■ Action item ■
Each line of the data should be repeated precisely.

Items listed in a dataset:
* * *
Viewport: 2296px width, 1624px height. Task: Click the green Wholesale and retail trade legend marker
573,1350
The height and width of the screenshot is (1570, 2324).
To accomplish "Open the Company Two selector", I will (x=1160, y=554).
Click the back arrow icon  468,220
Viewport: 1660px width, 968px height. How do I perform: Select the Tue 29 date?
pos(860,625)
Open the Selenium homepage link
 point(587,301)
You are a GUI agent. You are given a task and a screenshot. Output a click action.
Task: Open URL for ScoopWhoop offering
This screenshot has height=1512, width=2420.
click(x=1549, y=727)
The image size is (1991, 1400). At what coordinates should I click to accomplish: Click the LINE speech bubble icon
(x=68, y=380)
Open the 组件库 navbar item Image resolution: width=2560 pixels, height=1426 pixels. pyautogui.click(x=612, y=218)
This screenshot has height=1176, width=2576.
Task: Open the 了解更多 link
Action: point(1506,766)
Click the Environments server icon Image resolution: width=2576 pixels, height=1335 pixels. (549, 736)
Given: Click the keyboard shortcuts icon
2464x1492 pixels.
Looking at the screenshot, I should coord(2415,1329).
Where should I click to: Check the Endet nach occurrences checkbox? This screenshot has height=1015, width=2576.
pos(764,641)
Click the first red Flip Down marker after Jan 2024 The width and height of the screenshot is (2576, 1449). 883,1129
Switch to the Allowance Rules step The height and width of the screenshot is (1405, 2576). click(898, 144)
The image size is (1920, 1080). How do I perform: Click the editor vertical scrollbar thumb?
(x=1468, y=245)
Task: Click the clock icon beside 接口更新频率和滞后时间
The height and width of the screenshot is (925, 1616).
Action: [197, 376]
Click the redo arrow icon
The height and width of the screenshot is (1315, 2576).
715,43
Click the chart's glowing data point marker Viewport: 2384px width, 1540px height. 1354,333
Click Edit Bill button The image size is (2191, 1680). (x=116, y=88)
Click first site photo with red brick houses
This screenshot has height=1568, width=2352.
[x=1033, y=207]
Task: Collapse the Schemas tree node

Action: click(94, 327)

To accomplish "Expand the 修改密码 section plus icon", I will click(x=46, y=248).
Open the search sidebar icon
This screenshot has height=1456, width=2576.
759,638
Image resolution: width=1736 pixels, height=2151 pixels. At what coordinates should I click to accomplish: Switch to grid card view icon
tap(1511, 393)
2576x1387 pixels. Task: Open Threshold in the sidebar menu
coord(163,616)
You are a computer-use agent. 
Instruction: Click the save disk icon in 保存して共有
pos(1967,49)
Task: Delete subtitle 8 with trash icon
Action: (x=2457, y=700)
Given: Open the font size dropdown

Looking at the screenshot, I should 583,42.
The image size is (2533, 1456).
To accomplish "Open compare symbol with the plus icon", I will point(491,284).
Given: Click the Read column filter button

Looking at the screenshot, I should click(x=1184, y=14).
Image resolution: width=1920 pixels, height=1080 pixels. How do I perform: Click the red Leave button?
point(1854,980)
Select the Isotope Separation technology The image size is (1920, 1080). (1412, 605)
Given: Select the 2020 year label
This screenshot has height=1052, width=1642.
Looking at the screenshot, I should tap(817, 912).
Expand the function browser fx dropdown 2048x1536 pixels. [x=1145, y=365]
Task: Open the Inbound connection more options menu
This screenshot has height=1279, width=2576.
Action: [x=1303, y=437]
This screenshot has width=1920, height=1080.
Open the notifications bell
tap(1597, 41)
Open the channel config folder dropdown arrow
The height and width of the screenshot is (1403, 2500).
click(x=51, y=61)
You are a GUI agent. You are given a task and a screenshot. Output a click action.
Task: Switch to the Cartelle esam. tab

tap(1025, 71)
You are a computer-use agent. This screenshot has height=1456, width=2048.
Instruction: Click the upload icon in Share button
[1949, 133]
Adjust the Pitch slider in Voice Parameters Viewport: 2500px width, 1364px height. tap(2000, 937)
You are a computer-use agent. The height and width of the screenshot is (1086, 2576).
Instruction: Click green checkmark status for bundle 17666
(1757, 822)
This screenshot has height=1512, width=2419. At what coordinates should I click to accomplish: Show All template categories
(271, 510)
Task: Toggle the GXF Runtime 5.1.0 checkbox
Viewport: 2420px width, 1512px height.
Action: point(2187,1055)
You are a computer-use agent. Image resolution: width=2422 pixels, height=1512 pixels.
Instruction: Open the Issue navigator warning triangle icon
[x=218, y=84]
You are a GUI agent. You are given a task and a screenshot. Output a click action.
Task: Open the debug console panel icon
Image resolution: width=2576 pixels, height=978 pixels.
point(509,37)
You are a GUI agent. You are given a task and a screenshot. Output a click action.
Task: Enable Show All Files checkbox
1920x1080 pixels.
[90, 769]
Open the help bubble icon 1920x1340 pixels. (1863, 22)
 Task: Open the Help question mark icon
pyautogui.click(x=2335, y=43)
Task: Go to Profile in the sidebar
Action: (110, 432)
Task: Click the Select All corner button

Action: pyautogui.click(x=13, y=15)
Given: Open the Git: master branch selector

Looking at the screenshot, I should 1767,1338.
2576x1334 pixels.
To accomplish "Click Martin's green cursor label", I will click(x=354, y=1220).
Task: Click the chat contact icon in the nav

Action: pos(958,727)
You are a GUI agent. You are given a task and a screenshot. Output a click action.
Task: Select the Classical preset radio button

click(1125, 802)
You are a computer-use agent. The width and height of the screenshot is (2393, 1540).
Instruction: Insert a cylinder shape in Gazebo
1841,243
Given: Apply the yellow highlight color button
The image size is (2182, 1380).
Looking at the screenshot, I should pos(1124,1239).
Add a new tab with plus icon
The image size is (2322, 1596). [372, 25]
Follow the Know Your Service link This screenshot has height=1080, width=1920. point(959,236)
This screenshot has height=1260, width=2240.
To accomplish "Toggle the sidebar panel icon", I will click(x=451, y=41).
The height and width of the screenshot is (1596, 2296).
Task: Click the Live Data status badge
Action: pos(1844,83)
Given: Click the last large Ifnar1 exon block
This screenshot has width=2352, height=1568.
* * *
■ Exercise response ■
Viewport: 2296px width, 1624px height. Task: Click the green Wholesale and retail trade legend marker
573,1350
The height and width of the screenshot is (1570, 2324).
To accomplish "Open the Company Two selector", I will (x=1160, y=554).
Click the back arrow icon  468,220
Viewport: 1660px width, 968px height. How do I perform: Select the Tue 29 date?
pos(860,625)
Open the Selenium homepage link
 point(587,301)
You are a GUI agent. You are given a task and a screenshot. Output a click action.
Task: Open URL for ScoopWhoop offering
This screenshot has height=1512, width=2420.
click(x=1549, y=727)
The image size is (1991, 1400). At what coordinates should I click to accomplish: Click the LINE speech bubble icon
(x=68, y=380)
Open the 组件库 navbar item Image resolution: width=2560 pixels, height=1426 pixels. pyautogui.click(x=612, y=218)
This screenshot has height=1176, width=2576.
Task: Open the 了解更多 link
Action: point(1506,766)
Click the Environments server icon Image resolution: width=2576 pixels, height=1335 pixels. (549, 736)
Given: Click the keyboard shortcuts icon
2464x1492 pixels.
Looking at the screenshot, I should coord(2415,1329).
Where should I click to: Check the Endet nach occurrences checkbox? This screenshot has height=1015, width=2576.
pos(764,641)
Click the first red Flip Down marker after Jan 2024 The width and height of the screenshot is (2576, 1449). 883,1129
Switch to the Allowance Rules step The height and width of the screenshot is (1405, 2576). click(898, 144)
The image size is (1920, 1080). How do I perform: Click the editor vertical scrollbar thumb?
(x=1468, y=245)
Task: Click the clock icon beside 接口更新频率和滞后时间
The height and width of the screenshot is (925, 1616).
Action: [197, 376]
Click the redo arrow icon
The height and width of the screenshot is (1315, 2576).
715,43
Click the chart's glowing data point marker Viewport: 2384px width, 1540px height. 1354,333
Click Edit Bill button The image size is (2191, 1680). (x=116, y=88)
Click first site photo with red brick houses
This screenshot has height=1568, width=2352.
[x=1033, y=207]
Task: Collapse the Schemas tree node

Action: click(94, 327)

To accomplish "Expand the 修改密码 section plus icon", I will click(x=46, y=248).
Open the search sidebar icon
This screenshot has height=1456, width=2576.
759,638
Image resolution: width=1736 pixels, height=2151 pixels. At what coordinates should I click to accomplish: Switch to grid card view icon
tap(1511, 393)
2576x1387 pixels. Task: Open Threshold in the sidebar menu
coord(163,616)
You are a computer-use agent. 
Instruction: Click the save disk icon in 保存して共有
pos(1967,49)
Task: Delete subtitle 8 with trash icon
Action: (x=2457, y=700)
Given: Open the font size dropdown

Looking at the screenshot, I should 583,42.
The image size is (2533, 1456).
To accomplish "Open compare symbol with the plus icon", I will point(491,284).
Given: Click the Read column filter button

Looking at the screenshot, I should click(x=1184, y=14).
Image resolution: width=1920 pixels, height=1080 pixels. How do I perform: Click the red Leave button?
point(1854,980)
Select the Isotope Separation technology The image size is (1920, 1080). (1412, 605)
Given: Select the 2020 year label
This screenshot has height=1052, width=1642.
Looking at the screenshot, I should tap(817, 912).
Expand the function browser fx dropdown 2048x1536 pixels. [x=1145, y=365]
Task: Open the Inbound connection more options menu
This screenshot has height=1279, width=2576.
Action: [x=1303, y=437]
This screenshot has width=1920, height=1080.
Open the notifications bell
tap(1597, 41)
Open the channel config folder dropdown arrow
The height and width of the screenshot is (1403, 2500).
click(x=51, y=61)
You are a GUI agent. You are given a task and a screenshot. Output a click action.
Task: Switch to the Cartelle esam. tab

tap(1025, 71)
You are a computer-use agent. This screenshot has height=1456, width=2048.
Instruction: Click the upload icon in Share button
[1949, 133]
Adjust the Pitch slider in Voice Parameters Viewport: 2500px width, 1364px height. tap(2000, 937)
You are a computer-use agent. The height and width of the screenshot is (1086, 2576).
Instruction: Click green checkmark status for bundle 17666
(1757, 822)
This screenshot has height=1512, width=2419. At what coordinates should I click to accomplish: Show All template categories
(271, 510)
Task: Toggle the GXF Runtime 5.1.0 checkbox
Viewport: 2420px width, 1512px height.
Action: point(2187,1055)
You are a computer-use agent. Image resolution: width=2422 pixels, height=1512 pixels.
Instruction: Open the Issue navigator warning triangle icon
[x=218, y=84]
You are a GUI agent. You are given a task and a screenshot. Output a click action.
Task: Open the debug console panel icon
Image resolution: width=2576 pixels, height=978 pixels.
point(509,37)
You are a GUI agent. You are given a task and a screenshot. Output a click action.
Task: Enable Show All Files checkbox
1920x1080 pixels.
[90, 769]
Open the help bubble icon 1920x1340 pixels. (1863, 22)
 Task: Open the Help question mark icon
pyautogui.click(x=2335, y=43)
Task: Go to Profile in the sidebar
Action: (110, 432)
Task: Click the Select All corner button

Action: pyautogui.click(x=13, y=15)
Given: Open the Git: master branch selector

Looking at the screenshot, I should 1767,1338.
2576x1334 pixels.
To accomplish "Click Martin's green cursor label", I will click(x=354, y=1220).
Task: Click the chat contact icon in the nav

Action: pos(958,727)
You are a GUI agent. You are given a task and a screenshot. Output a click action.
Task: Select the Classical preset radio button

click(1125, 802)
You are a computer-use agent. The width and height of the screenshot is (2393, 1540).
Instruction: Insert a cylinder shape in Gazebo
1841,243
Given: Apply the yellow highlight color button
The image size is (2182, 1380).
Looking at the screenshot, I should pos(1124,1239).
Add a new tab with plus icon
The image size is (2322, 1596). [372, 25]
Follow the Know Your Service link This screenshot has height=1080, width=1920. point(959,236)
This screenshot has height=1260, width=2240.
To accomplish "Toggle the sidebar panel icon", I will click(x=451, y=41).
The height and width of the screenshot is (1596, 2296).
Task: Click the Live Data status badge
Action: pos(1844,83)
Given: Click the last large Ifnar1 exon block
This screenshot has width=2352, height=1568.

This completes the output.